## ACTION ITEM
Your task is to transcribe the entries below exactly, from their first line down to the line containing "Select the Local", and to stop there.

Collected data
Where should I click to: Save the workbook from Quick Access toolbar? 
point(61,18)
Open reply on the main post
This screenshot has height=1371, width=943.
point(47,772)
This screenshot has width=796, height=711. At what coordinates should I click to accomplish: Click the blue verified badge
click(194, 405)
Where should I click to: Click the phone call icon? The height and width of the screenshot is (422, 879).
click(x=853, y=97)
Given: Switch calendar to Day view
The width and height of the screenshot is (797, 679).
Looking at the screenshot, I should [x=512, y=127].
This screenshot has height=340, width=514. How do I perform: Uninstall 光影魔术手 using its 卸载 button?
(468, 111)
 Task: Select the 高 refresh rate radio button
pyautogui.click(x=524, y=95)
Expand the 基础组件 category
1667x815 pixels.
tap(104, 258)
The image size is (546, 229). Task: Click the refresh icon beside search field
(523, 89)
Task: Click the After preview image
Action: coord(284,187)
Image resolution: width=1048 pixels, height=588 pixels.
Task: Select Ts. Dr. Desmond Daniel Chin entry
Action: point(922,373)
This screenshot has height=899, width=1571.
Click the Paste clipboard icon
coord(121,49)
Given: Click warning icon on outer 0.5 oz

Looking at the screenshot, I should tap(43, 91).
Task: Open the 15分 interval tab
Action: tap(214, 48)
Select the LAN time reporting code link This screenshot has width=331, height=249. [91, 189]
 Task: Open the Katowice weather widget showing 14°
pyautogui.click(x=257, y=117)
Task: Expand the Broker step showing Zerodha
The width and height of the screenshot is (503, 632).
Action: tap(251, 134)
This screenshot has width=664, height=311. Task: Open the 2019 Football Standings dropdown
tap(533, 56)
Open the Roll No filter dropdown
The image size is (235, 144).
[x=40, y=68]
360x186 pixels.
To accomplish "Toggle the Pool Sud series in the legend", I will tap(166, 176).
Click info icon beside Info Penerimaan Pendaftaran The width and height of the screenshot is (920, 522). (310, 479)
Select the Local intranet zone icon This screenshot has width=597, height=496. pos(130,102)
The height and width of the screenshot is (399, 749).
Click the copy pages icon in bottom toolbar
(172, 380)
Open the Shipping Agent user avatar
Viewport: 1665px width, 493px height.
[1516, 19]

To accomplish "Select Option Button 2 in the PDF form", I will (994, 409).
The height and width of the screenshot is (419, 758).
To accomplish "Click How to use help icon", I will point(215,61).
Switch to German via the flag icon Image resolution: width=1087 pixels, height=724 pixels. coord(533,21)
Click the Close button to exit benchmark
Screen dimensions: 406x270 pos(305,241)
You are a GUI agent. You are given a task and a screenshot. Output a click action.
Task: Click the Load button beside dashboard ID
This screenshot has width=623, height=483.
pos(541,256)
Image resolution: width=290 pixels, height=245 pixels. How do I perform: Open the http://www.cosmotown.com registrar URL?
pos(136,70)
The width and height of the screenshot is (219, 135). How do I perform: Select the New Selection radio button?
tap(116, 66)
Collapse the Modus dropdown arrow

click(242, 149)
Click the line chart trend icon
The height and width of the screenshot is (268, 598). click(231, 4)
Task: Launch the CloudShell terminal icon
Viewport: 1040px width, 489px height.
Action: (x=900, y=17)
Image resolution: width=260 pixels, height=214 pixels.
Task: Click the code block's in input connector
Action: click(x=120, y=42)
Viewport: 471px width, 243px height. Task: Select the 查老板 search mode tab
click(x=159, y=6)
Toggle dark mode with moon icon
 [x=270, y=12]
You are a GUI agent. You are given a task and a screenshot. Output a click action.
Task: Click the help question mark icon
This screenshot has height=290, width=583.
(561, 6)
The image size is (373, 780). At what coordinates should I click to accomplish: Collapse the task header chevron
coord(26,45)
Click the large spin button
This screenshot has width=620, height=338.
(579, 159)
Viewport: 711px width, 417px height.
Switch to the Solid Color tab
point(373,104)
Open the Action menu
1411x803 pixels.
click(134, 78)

## RESULT FOR THIS EXERCISE
Where should I click to: Save the workbook from Quick Access toolbar? 
point(61,18)
Open reply on the main post
This screenshot has height=1371, width=943.
point(47,772)
This screenshot has width=796, height=711. At what coordinates should I click to accomplish: Click the blue verified badge
click(194, 405)
Where should I click to: Click the phone call icon? The height and width of the screenshot is (422, 879).
click(x=853, y=97)
Given: Switch calendar to Day view
The width and height of the screenshot is (797, 679).
Looking at the screenshot, I should [x=512, y=127].
This screenshot has height=340, width=514. How do I perform: Uninstall 光影魔术手 using its 卸载 button?
(468, 111)
 Task: Select the 高 refresh rate radio button
pyautogui.click(x=524, y=95)
Expand the 基础组件 category
1667x815 pixels.
tap(104, 258)
The image size is (546, 229). Task: Click the refresh icon beside search field
(523, 89)
Task: Click the After preview image
Action: coord(284,187)
Image resolution: width=1048 pixels, height=588 pixels.
Task: Select Ts. Dr. Desmond Daniel Chin entry
Action: point(922,373)
This screenshot has height=899, width=1571.
Click the Paste clipboard icon
coord(121,49)
Given: Click warning icon on outer 0.5 oz

Looking at the screenshot, I should tap(43, 91).
Task: Open the 15分 interval tab
Action: tap(214, 48)
Select the LAN time reporting code link This screenshot has width=331, height=249. [91, 189]
 Task: Open the Katowice weather widget showing 14°
pyautogui.click(x=257, y=117)
Task: Expand the Broker step showing Zerodha
The width and height of the screenshot is (503, 632).
Action: tap(251, 134)
This screenshot has width=664, height=311. Task: Open the 2019 Football Standings dropdown
tap(533, 56)
Open the Roll No filter dropdown
The image size is (235, 144).
[x=40, y=68]
360x186 pixels.
To accomplish "Toggle the Pool Sud series in the legend", I will tap(166, 176).
Click info icon beside Info Penerimaan Pendaftaran The width and height of the screenshot is (920, 522). (310, 479)
Select the Local intranet zone icon This screenshot has width=597, height=496. pos(130,102)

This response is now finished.